Gai Waterhouse is striving for more than a place alongside her father, Tommy Smith, on the Blue Diamond honour roll at Caulfield this Saturday.
The Hall of Fame trainer, who has Nayeli in the $1 million Group 1, is attempting something that has not been done since Smith celebrated the last of his three wins in the Diamond, with Bounding Away in 1986.
Waterhouse’s legendary father was the last Sydney-based trainer to provide the lift the Blue Diamond trophy on raceday with a youngster coming off a Sydney preparation.
Bart Cummings and Peter Snowden are trainers whose main base is in Sydney that have since won the Diamond, with Riva Diva (1992) and Sepoy (2011) respectively, but those youngsters both did all of their pre-Diamond racing in Melbourne.
Kusi, who was prepared by John Hawkes, ‘won’ the Blue Diamond in 2003 but not until several months after the event when Roedean, who was first over the line, was disqualified owing to a positive swab.
And it’s not like New South Wales hasn’t had some handy youngsters have a crack at the Diamond in the last 10 years alone.
Waterhouse has finished second twice, with Wager (2004) and No Looking Back (2012), while Guelph (ninth as second favourite last year), Beneteau (third as favourite in 2010), Real Saga (runner-up as second favourite in 2009), Wonderful World (third in 2006) and Bradbury’s Luck (unplaced as equal second favourite in 2005) are among the others to have tried.
New South Wales probably won’t ever get a better chance to break the drought than this year.
Along with Nayeli, whose two starts have produced a debut victory on Randwick’s Kensington track and Chairman’s Stakes success at Caulfield, favoured pair Rubick and Earthquake boast Sydney form.

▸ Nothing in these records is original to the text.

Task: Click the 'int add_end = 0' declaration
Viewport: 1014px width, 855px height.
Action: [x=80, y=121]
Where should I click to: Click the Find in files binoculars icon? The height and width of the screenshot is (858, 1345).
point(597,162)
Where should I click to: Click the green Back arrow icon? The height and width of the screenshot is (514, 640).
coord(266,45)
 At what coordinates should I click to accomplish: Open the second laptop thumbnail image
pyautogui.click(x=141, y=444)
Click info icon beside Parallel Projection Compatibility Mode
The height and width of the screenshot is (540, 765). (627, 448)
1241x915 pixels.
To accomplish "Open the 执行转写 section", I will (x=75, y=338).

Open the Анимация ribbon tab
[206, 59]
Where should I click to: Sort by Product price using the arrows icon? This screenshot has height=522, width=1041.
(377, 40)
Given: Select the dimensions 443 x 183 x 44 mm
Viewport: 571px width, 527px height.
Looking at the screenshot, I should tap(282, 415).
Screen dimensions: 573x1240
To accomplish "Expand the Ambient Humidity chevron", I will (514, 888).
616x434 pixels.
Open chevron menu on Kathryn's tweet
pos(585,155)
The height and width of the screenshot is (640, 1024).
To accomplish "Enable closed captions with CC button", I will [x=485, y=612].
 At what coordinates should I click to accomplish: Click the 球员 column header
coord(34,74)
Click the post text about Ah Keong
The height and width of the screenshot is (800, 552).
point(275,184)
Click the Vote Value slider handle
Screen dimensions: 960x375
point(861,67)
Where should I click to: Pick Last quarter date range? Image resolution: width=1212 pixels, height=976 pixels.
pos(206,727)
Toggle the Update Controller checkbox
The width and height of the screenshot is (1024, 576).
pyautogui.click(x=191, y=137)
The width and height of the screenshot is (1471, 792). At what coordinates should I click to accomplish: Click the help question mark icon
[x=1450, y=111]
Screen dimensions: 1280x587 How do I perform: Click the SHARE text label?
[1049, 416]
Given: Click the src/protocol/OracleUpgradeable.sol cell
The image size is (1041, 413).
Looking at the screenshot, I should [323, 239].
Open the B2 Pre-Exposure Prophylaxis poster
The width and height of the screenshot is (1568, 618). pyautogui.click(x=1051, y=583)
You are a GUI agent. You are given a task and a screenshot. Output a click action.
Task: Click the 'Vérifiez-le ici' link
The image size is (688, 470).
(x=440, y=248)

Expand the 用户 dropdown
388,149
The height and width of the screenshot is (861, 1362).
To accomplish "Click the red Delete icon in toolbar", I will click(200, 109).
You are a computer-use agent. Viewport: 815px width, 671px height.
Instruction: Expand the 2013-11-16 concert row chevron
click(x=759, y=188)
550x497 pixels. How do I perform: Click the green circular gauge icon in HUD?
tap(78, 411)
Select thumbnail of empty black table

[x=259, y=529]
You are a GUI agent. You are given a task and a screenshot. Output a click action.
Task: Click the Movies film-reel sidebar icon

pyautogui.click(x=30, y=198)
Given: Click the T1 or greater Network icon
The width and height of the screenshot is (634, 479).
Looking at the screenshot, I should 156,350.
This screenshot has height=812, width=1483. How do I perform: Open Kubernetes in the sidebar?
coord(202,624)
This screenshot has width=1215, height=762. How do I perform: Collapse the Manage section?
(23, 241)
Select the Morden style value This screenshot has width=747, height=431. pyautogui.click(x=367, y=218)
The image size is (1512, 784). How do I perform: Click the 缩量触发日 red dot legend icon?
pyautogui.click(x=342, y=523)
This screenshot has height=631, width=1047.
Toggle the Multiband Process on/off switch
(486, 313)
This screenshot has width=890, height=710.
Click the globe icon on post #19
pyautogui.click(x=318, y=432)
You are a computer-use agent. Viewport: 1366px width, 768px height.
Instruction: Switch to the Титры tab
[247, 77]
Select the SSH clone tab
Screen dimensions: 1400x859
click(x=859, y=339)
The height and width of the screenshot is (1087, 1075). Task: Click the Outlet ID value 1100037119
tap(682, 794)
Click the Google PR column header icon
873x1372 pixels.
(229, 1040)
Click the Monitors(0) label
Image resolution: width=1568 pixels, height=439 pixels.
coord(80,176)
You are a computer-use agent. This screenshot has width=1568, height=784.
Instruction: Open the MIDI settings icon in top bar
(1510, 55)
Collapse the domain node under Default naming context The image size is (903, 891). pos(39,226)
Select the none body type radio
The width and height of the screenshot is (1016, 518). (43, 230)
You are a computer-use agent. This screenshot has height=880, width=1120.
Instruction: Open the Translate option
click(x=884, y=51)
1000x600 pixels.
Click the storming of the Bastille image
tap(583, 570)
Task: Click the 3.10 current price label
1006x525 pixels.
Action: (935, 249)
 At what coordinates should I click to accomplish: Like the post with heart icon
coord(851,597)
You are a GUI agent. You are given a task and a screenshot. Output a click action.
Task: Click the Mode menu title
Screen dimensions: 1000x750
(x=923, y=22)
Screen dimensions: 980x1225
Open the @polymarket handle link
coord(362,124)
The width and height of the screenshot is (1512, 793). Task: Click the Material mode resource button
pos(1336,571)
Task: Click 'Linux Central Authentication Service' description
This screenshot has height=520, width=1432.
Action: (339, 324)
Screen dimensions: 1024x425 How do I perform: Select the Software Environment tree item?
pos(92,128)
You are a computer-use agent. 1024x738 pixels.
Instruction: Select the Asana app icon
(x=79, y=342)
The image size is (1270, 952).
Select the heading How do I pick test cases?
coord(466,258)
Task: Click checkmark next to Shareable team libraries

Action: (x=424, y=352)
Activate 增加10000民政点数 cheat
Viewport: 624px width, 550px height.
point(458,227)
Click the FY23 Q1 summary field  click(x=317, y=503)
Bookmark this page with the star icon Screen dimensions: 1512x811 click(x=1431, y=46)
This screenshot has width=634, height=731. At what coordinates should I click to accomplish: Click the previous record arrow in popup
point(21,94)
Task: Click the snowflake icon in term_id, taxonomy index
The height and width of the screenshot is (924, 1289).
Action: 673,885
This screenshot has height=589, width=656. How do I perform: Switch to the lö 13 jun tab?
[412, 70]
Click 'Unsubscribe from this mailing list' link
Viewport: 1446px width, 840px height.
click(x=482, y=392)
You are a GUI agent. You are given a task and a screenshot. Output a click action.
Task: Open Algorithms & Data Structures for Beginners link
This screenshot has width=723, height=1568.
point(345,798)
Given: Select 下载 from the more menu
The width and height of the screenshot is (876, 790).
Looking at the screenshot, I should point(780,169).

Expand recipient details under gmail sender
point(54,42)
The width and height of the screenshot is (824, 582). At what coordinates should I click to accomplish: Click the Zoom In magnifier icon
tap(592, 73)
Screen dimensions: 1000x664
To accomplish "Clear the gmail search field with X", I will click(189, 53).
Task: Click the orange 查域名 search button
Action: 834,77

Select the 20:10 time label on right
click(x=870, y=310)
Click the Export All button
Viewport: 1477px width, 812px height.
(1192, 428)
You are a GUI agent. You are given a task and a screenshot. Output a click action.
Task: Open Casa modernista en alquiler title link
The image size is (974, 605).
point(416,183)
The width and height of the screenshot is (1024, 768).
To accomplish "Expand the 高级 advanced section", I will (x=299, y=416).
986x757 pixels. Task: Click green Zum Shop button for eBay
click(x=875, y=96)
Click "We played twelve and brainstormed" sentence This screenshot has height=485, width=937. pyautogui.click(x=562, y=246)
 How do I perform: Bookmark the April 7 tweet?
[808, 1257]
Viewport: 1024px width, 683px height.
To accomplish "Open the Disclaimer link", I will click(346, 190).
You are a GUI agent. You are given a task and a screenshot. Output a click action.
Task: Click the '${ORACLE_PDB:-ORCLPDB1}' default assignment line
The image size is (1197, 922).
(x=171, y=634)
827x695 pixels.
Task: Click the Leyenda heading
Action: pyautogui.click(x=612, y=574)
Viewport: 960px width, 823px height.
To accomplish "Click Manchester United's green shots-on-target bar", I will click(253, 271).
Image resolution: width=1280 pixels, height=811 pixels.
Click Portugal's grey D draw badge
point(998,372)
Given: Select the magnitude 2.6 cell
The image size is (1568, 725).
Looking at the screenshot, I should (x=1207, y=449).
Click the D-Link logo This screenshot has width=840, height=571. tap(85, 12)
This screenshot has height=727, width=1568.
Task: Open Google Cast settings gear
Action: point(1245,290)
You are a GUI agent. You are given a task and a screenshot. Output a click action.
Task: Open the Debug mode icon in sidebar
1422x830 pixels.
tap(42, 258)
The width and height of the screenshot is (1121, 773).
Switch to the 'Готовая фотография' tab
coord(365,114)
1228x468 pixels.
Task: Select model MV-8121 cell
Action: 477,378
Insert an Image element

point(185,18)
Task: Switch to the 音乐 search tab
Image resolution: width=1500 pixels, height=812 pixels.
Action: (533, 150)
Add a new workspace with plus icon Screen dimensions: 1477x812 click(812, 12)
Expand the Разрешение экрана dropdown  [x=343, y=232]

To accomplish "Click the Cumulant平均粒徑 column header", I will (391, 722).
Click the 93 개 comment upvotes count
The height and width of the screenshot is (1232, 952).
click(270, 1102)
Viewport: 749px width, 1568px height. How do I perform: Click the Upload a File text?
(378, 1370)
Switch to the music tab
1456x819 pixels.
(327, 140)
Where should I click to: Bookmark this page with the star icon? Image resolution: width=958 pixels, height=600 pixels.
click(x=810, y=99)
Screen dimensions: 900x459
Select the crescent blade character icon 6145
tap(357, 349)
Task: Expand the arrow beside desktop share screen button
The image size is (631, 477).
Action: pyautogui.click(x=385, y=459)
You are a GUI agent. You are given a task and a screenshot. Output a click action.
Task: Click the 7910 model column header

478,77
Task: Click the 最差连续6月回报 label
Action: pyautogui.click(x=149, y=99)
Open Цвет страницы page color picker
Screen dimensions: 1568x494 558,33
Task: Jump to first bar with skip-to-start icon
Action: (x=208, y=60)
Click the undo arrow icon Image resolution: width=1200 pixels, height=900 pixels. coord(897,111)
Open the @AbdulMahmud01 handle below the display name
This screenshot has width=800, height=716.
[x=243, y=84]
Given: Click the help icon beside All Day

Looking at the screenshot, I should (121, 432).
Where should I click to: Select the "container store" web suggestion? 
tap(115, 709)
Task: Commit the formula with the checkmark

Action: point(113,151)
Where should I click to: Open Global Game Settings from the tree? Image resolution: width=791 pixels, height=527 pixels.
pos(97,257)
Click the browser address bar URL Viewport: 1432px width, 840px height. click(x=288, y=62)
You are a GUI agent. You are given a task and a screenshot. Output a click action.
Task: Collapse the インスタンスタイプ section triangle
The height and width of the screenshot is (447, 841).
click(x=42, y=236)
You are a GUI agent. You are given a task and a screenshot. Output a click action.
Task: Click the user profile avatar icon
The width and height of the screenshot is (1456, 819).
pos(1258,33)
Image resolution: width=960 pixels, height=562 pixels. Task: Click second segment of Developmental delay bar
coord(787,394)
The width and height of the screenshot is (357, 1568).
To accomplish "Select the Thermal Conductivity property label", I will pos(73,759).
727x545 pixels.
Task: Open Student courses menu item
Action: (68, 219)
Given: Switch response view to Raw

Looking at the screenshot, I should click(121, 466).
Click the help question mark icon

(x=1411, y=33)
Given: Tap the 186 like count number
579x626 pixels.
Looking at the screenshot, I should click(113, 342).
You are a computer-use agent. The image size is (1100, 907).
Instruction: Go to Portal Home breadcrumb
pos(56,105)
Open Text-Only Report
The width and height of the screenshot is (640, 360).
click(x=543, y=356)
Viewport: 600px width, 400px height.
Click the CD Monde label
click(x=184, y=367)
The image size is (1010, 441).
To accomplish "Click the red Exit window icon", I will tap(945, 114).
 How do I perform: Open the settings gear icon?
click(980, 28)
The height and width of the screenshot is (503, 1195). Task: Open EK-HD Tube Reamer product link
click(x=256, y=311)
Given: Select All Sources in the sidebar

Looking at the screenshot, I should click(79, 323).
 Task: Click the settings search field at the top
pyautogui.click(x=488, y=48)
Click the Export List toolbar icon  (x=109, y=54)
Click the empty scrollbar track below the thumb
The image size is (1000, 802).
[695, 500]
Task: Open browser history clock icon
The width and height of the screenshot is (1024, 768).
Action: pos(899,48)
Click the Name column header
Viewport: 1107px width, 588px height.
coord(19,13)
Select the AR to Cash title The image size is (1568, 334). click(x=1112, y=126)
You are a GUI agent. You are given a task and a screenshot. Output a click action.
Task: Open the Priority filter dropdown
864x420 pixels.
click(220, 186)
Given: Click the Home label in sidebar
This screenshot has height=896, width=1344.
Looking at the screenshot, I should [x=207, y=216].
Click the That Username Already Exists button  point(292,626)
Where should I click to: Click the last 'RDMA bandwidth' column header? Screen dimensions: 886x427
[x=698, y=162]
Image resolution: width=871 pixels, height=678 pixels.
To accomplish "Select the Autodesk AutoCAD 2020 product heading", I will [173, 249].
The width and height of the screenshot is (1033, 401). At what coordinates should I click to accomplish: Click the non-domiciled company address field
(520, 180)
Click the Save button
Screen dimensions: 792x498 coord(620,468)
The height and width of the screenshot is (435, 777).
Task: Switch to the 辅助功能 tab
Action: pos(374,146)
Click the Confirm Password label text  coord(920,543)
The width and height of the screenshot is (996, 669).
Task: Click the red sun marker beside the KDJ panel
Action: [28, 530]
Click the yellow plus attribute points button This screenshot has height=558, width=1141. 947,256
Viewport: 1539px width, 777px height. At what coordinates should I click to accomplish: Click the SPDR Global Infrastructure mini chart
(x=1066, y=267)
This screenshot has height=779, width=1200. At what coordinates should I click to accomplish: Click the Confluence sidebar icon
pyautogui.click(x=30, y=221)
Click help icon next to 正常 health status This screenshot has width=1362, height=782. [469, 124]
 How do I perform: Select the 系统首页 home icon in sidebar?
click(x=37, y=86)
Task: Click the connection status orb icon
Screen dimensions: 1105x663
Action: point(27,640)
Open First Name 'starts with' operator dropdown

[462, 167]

The Peter Snowden-trained Earthquake won at Randwick on 9 November, while the Gerald Ryan-trained Rubick didn’t appear until January 25, when he won on debut, also at Randwick.
That big guns both won their respective Blue Diamond Preludes, on 8 February, at their first start in Melbourne.
Those 1100-metre qualifiers have proven the definitive guide to the Blue Diamond. Seventeen of the past 31 Diamond winners have had their final lead-up run in the Prelude, including 11 who won their Prelude.
A further 12 last-start winners have tasted Diamond success in that time and the past three winners – Sepoy, Samaready and Miracles of Life – have all maintained an unbeaten streak with their Diamond win, which is something the three Sydney big guns are also trying to achieve.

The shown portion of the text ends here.